Keep in mind that the income on which child support and spousal support will be based is not based on your taxable income. Rather, it is based on your base pay, hazardous assignment pay, special duty pay, combat pay, housing allowance as well as “in-kind” allowances and compensation such as food allowances. One would think that income that the federal government deems free of taxation should not be included in these calculations, but that is simply not the case.
As is the case with all orders that involve garnishment of service member’s service pay or retired pay, the order must be submitted to the proper military pay center. Attorney’s experienced in military cases will know this and take care of it on your behalf. Again, the order must meet OPM requirements or the order will not be effectuated.
The considerations of the content of child support or spousal support orders are not limited to dollar amounts and compliance with OPM standards. There must be consideration taken as to when each child will no longer be entitled to support and how that obligation will terminate and whether it will happen automatically, which is rare, or whether you have to take action. There are similar considerations with spousal support if the service member is still in service, such as whether spousal support will reduce upon retirement, when the former spouse will be receiving income by way of the division of retired pay coming to them, or whether the former spouse is entitled to retired pay based on base pay increases post-divorce which could impact their support need.
In general terms, service members have their retired pay and a Thrift Savings Plan. The Thrift Savings plan can be divided by the Court and the former spouse can move their share to a different account, if they so desire. Retired pay is something very different. It is the actual stream of income that is divided, generally in a pro rata/percentage fashion. The result is not a dollar amount to which the former spouse is entitled that can be transferred to another account, it is merely the percentage of retired pay that comes upon the service members retirement, and only for the life of either party. If the service member dies, the stream of income stops. If the former spouse dies, the stream of income stops.
In anticipation of the possibility that the service member dies and the former spouse is then never able to receive the benefit of the retired pay, it is common to protect that income stream with a form of life insurance. Thus, Survivor Benefit Plan is offered by the military, which will continue that income stream. The quirk of the Survivor Benefit plans is that there can only be one beneficiary, so the children cannot be beneficiaries along with the service member’s former spouse.

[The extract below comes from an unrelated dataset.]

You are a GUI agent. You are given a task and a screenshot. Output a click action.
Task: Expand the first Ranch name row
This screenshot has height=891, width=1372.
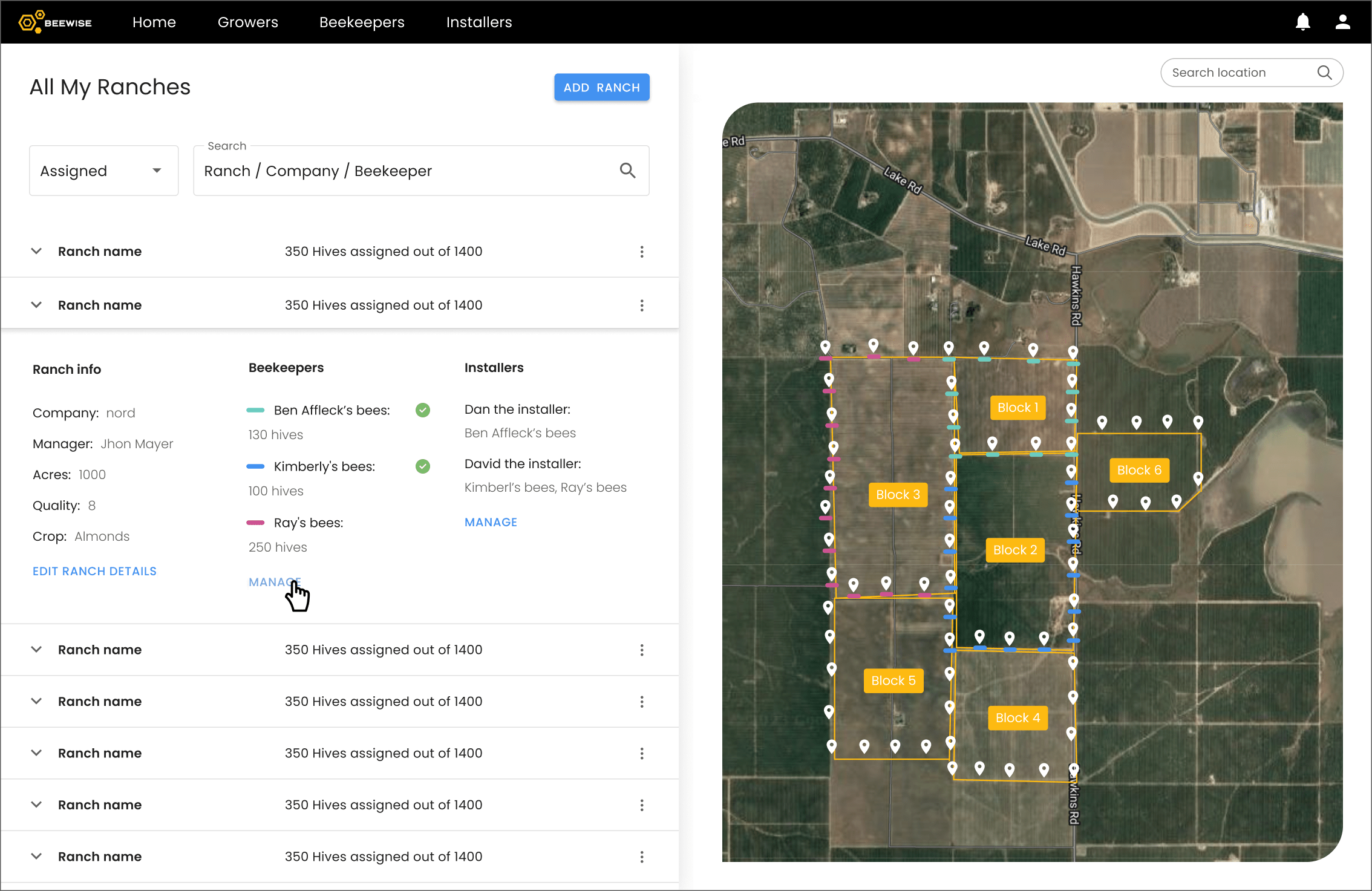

A SBP can be obtained voluntarily or a court can order it. Again, the court order for it must comply with the required standards, including the base amount to be considered. SBP’s are a percentage of the base amount, chosen by the service member, or ordered by the court. These are vital in terms of protecting that stream of income upon the death of the service member.
A special note on disability pay is needed. On occasion, a service member will act to convert as much of their retired pay as possible to disability pay because the services will not pay out any portion of disability pay to a former spouse. The state courts, though, do not have that restriction and can order direct payment to the former spouse of any portion of that disability pay that the state court feels is appropriate.
These are only a fraction of the issues presented in military divorce. Hopefully it provides some information to help you in moving forward with a military divorce, knowing some of the considerations and obligations in being part of a military family and understanding the specialized skill set needed for representation of any service member or their spouse.